How BabySea uses Cloudflare to secure and control execution at scale

Date: April 19, 2026
By: Randy Aries Saputra


Edge control architecture

BabySea is execution infrastructure for generative media. That means we don't just run requests. We control how they execute across inference providers, with routing, failover, and lifecycle management.

As workloads scale, the problem is not just routing requests across providers. It's ensuring invalid, abusive, or malformed requests never reach execution, where every mistake has a real cost.

We use Cloudflare as the edge control layer to enforce correctness, security, and observability before requests reach our system.

This post breaks down how that works in production.

Architecture: edge as the first execution boundary

BabySea runs across three regions:

  • api.us.babysea.ai
  • api.eu.babysea.ai
  • api.jp.babysea.ai

Each region exposes the same API surface, backed by different infrastructure.

Cloudflare sits in front of all entry points and acts as a:

pre-execution control plane

Before a request reaches our application, it must pass:

  • request validation ➜ protocol enforcement
  • WAF ➜ execution guardrail
  • rate limiting ➜ pre-execution control
  • managed rules ➜ threat protection
  • API Shield ➜ contract enforcement
  • session intelligence ➜ beyond IP

These controls operate as independent layers, each enforcing a different constraint before execution begins.

What we are preventing is not theoretical:

  • malformed requests reaching execution and wasting compute
  • repeated invalid calls exhausting system capacity
  • leaked API keys being used across distributed clients
  • schema drift between providers causing runtime failures

Each layer exists to eliminate a specific failure mode before it reaches the control plane.
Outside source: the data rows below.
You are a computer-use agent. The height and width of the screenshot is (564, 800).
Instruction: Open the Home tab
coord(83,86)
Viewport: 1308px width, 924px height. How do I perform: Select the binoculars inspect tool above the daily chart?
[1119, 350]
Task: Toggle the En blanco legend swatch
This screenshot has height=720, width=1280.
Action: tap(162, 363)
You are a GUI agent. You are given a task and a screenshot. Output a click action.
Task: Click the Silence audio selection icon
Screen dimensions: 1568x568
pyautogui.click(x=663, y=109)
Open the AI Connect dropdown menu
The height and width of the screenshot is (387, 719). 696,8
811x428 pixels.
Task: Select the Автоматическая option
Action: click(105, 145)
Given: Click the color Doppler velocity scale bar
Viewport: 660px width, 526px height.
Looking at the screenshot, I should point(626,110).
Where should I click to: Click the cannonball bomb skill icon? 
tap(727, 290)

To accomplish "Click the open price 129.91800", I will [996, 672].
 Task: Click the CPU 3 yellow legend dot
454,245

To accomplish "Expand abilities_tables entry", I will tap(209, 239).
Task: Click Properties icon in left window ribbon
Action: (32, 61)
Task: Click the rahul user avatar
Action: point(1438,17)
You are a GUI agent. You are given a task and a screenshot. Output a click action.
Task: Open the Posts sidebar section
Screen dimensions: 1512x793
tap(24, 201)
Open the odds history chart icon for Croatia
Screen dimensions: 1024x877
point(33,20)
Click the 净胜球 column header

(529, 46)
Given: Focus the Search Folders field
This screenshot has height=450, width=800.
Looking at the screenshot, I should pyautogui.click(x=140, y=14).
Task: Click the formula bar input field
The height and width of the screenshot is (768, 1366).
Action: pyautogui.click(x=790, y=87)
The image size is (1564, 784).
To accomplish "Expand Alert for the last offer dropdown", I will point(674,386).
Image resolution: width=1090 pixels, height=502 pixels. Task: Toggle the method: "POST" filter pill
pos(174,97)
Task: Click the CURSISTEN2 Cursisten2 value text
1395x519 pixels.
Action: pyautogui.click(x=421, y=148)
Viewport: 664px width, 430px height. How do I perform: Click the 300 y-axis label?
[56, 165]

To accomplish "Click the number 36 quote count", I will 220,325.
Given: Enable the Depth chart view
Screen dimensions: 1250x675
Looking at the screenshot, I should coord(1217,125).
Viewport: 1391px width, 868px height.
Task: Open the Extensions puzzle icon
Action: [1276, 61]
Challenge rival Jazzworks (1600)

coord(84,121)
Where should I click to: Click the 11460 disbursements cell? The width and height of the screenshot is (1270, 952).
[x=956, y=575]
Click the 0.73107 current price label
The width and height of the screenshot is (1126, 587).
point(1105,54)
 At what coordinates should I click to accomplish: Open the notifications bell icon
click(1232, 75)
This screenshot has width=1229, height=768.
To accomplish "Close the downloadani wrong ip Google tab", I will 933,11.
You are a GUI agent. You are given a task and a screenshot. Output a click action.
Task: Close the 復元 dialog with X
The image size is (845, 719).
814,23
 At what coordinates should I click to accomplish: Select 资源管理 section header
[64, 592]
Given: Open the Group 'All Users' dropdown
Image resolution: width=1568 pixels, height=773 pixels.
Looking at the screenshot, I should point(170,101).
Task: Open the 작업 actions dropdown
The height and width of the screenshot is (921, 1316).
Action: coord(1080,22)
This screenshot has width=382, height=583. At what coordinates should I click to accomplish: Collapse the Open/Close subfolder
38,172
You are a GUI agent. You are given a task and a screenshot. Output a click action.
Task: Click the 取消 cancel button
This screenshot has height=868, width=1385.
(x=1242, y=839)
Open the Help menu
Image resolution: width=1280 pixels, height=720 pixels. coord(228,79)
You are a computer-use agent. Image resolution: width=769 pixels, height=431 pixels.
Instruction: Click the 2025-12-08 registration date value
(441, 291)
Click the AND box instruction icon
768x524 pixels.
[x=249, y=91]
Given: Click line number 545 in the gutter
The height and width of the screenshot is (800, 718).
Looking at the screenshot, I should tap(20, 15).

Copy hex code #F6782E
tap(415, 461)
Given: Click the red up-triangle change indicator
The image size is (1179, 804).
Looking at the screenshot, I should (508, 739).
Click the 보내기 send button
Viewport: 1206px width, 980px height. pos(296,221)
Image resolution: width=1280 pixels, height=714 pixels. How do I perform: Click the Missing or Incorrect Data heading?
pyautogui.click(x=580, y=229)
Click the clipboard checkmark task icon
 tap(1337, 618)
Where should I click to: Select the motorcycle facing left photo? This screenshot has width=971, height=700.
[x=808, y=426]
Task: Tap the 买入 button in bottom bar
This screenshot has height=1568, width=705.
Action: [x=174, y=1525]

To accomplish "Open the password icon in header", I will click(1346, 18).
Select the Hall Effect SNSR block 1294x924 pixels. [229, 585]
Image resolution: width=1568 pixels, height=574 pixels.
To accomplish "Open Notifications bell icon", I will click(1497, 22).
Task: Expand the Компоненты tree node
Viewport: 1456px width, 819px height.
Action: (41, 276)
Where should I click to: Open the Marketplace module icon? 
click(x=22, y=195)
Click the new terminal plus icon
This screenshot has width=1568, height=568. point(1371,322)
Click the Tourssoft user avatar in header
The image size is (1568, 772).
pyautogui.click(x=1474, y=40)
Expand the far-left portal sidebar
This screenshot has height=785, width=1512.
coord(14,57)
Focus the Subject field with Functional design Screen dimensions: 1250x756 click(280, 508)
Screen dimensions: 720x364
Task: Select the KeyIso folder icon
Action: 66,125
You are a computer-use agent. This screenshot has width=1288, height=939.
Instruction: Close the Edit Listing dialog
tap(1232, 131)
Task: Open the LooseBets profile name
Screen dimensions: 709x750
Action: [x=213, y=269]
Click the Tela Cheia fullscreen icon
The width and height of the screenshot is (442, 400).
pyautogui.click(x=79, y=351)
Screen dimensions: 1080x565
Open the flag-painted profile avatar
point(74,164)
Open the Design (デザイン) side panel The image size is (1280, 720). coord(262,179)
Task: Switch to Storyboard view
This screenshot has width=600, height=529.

1. Request validation as protocol enforcement

Before applying any higher-level rules, we enforce basic protocol correctness:

  • block non-HTTPS API calls
  • block unsupported HTTP methods
  • enforce JSON-only POST bodies

This ensures:

only structurally valid requests are processed further

Without this layer, invalid requests would propagate deeper into the system and fail after resources have already been allocated.

2. WAF as execution guardrail

We don't treat WAF as a security add-on. We treat it as:

execution constraint enforcement

We explicitly reject malformed or suspicious patterns:

  • path traversal attempts
  • injection patterns
  • malformed headers

This ensures:

only valid execution paths reach the system

Without this layer, malformed requests would propagate into execution, where failures become expensive instead of cheap.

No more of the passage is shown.